BEGIN Page text

# Summer Beer



## bigfurmn

We have covered winter beers so, what is your favorite summer beer. I believe that as the temp goes up, the quality of beer goes down. Being that quantity goes up!


----------



## tropics

I only rent cheap beer all seasons LOL
Richie


----------



## kruizer

Lienies Honey Wiess and Summer Shandy


----------



## PPG1

Nothing beat an ice cold Rolling Rock..._Except 3 fingers of Jack Daniels_


----------



## bigfurmn

kruizer said:


> Lienies Honey Wiess and Summer Shandy



Such a Minnesota answer . I like I lighter IPA or ale for summer. I don't get too into the fruit and things unless... Maui Brewing Pineapple Mana wheat. Sounds weird, costs a lot, but damn it's good.


----------



## SmokingUPnorth

Nice cold Budweiser fresh out of the cooler I have in the garage!


----------



## SmokingUPnorth

bigfurmn said:


> Such a Minnesota answer . I like I lighter IPA or ale for summer. I don't get too into the fruit and things unless... Maui Brewing Pineapple Mana wheat. Sounds weird, costs a lot, but damn it's good.



if I had a dollar for every Maui Big Swell I had at  Lanikai or Waimea Bay I’d probably be $9,000 richer.  Never tried the PineappleMana Wheat though


----------



## Hamdrew

When I drank beer, summer meant (a lot of) Busch and Old Mil, little Rolling Rock for nationally available macros; Bell's Oberon, SN Summerfest and PA/Summer mixed packs, and pretty much any/all session IPAs. Lagunitas' big reds when applicable. Even more Two Hearted and Furious than the rest of the year.


----------



## bigfurmn

Drank my weight and then some (and I'm no small guy. 6'5 275lbs) of ManaWheat a few years ago in Kehei in vacation. Ended up staying about a mile from the new brewery. Very nice place to visit.


----------



## forktender

SmokingUPnorth said:


> if I had a dollar for every Maui Big Swell I had at  Lanikai or Waimea Bay I’d probably be $9,000 richer.  Never tried the PineappleMana Wheat though


Maui Big "Wave" not big swell.
I can drink about 30 of them hang'in around the pool I love them on hot days.
Shiner Bock has to be my all time favorite summer time beer.


----------



## crazymoon

BFM, I'm like Richie as I drink cheap beer all year long, I do like expensive single malts though!


----------



## SmokingUPnorth

forktender said:


> Maui Big "Wave" not big swell.
> I can drink about 30 of them hang'in around the pool I love them on hot days.
> Shiner Bock has to be my all time favorite summer time beer.



Maui brewing makes a “ig Swell”
Kona brewing makes a “Big Wave”
Kona’s Big Wave is like a light beer it’s good like you said for drinking all day long.


----------



## JLeonard

My Dad retired from Coors brewing about 20 yrs ago. So I drink my share of Coors light in the summer to keep his retirement money rolling in.

END Page text
BEGIN Data shown

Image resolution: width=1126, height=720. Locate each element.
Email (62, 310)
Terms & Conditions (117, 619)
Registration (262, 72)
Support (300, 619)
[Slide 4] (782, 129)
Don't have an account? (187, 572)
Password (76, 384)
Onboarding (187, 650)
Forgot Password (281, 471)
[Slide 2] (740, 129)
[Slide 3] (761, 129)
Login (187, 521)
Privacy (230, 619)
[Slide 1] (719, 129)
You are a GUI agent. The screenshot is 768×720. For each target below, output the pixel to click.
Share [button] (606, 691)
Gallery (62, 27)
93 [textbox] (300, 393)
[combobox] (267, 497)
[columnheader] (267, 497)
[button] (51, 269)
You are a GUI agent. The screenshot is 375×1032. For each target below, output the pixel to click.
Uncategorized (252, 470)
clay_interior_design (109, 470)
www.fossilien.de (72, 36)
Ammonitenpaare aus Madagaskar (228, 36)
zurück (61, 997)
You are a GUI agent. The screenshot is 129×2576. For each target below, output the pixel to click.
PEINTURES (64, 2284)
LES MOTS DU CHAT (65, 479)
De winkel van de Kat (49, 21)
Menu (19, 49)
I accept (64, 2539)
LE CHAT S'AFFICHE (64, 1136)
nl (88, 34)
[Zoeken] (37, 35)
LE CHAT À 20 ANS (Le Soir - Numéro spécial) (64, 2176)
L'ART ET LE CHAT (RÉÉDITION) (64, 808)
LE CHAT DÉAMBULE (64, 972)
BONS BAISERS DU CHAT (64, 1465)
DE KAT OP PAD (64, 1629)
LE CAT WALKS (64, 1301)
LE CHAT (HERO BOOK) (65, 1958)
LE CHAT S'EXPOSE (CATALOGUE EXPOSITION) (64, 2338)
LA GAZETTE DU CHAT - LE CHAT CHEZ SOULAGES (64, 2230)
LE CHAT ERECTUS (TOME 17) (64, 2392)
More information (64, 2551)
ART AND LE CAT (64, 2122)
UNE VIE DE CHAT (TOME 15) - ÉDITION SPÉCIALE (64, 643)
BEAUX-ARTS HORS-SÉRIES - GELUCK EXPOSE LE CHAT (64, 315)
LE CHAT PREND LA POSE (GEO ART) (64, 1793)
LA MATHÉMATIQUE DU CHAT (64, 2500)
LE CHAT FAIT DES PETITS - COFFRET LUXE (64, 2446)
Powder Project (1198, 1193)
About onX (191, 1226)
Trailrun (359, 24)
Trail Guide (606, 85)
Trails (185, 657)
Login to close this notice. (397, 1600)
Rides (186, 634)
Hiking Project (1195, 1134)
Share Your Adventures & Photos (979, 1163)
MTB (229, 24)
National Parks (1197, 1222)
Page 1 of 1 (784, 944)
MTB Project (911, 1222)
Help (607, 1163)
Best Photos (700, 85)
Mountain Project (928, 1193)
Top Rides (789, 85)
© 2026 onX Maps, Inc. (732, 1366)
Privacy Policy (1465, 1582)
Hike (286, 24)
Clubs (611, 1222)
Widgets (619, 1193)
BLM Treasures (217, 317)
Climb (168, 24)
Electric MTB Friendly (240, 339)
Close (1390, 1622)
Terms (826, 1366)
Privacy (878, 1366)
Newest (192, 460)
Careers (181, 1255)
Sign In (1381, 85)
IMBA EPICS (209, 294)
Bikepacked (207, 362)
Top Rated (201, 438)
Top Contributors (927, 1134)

END Data shown

● **Parts of the exercise**:
1 – Answer these from the summer beer thread:
(a) Which brewery does SmokingUPnorth say makes Big Wave?
(b) What does forktender call an all-time favorite summer beer?
(c) About how long ago did JLeonard's dad retire from Coors brewing?
2 – Using the summer beer thread, explain in one to three sentences why JLeonard drinks Coors Light in the summer.
3 – Please translate this sentence from the summer beer thread into Spanish: "Shiner Bock has to be my all time favorite summer time beer."

● **List of answers**:
1 –
(a) Kona brewing
(b) Shiner Bock
(c) About 20 years ago

2 – JLeonard's dad retired from Coors brewing about 20 years ago. JLeonard drinks a share of Coors Light in the summer to keep the dad's retirement money rolling in.

3 – Shiner Bock tiene que ser mi cerveza de verano favorita de todos los tiempos.